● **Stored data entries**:
========

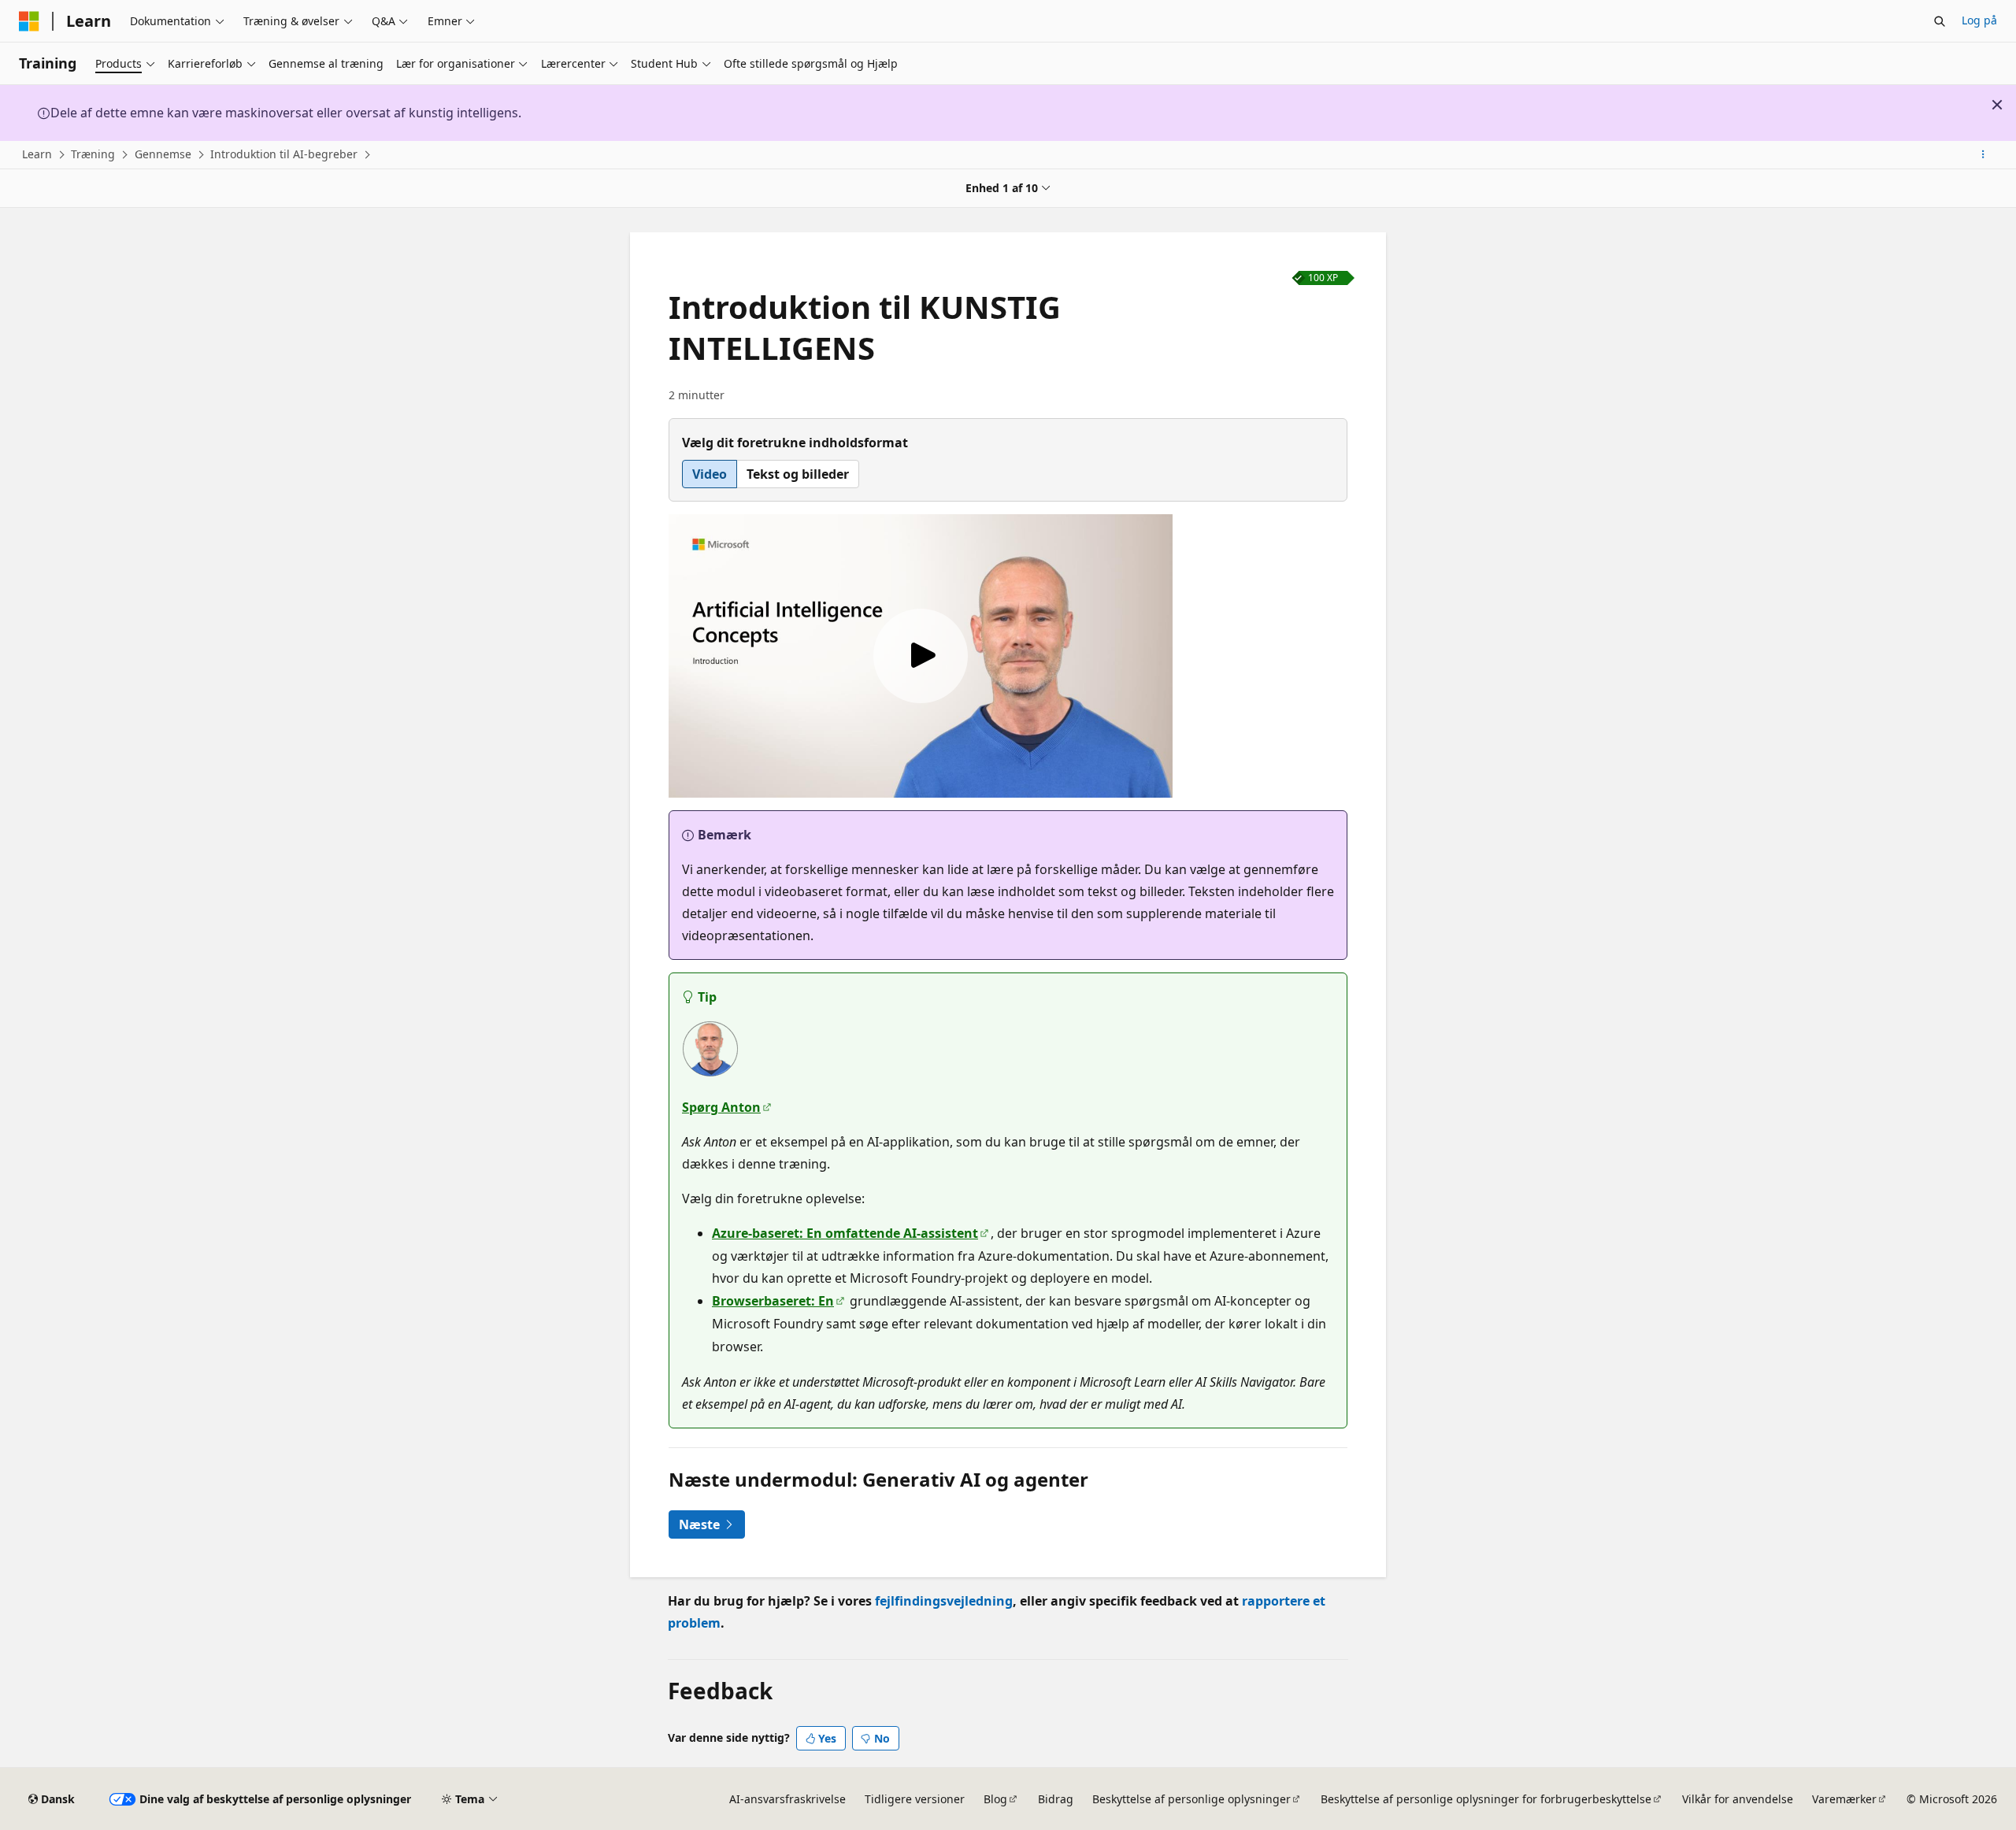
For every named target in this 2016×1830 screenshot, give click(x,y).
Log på (1979, 20)
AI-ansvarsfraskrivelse (787, 1798)
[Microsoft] (29, 21)
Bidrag (1055, 1798)
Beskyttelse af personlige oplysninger (1191, 1798)
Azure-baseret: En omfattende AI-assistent (845, 1233)
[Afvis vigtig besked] (1997, 104)
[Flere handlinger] (1983, 155)
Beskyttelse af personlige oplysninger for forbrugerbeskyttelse (1486, 1798)
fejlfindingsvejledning (944, 1601)
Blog (995, 1798)
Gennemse (163, 153)
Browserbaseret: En (773, 1301)
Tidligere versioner (915, 1798)
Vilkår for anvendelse (1737, 1798)
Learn (37, 153)
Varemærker (1844, 1798)
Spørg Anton (721, 1107)
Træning (93, 153)
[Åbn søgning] (1939, 21)
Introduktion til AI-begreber (284, 153)
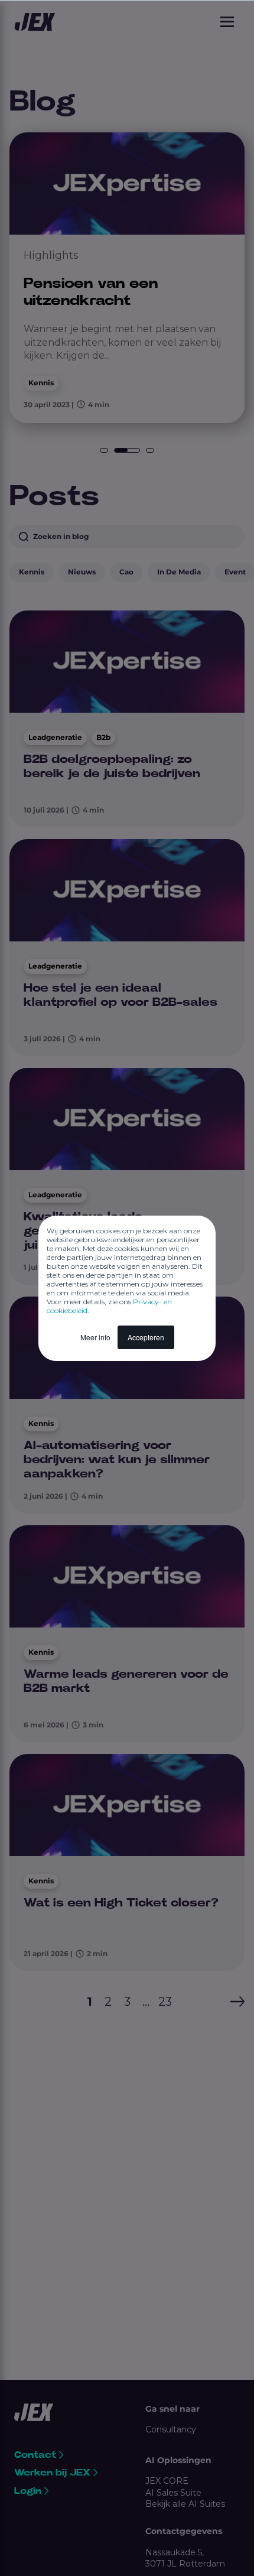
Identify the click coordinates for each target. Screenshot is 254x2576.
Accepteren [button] (146, 1337)
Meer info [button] (95, 1337)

========

Among the records, find the lines that contain "target" and copy each of them.

● **SOLUTION TO THIS EXERCISE**:
For every named target in this 2016×1830 screenshot, give click(x,y).
Identify the click coordinates for each target. Screenshot is 254x2576.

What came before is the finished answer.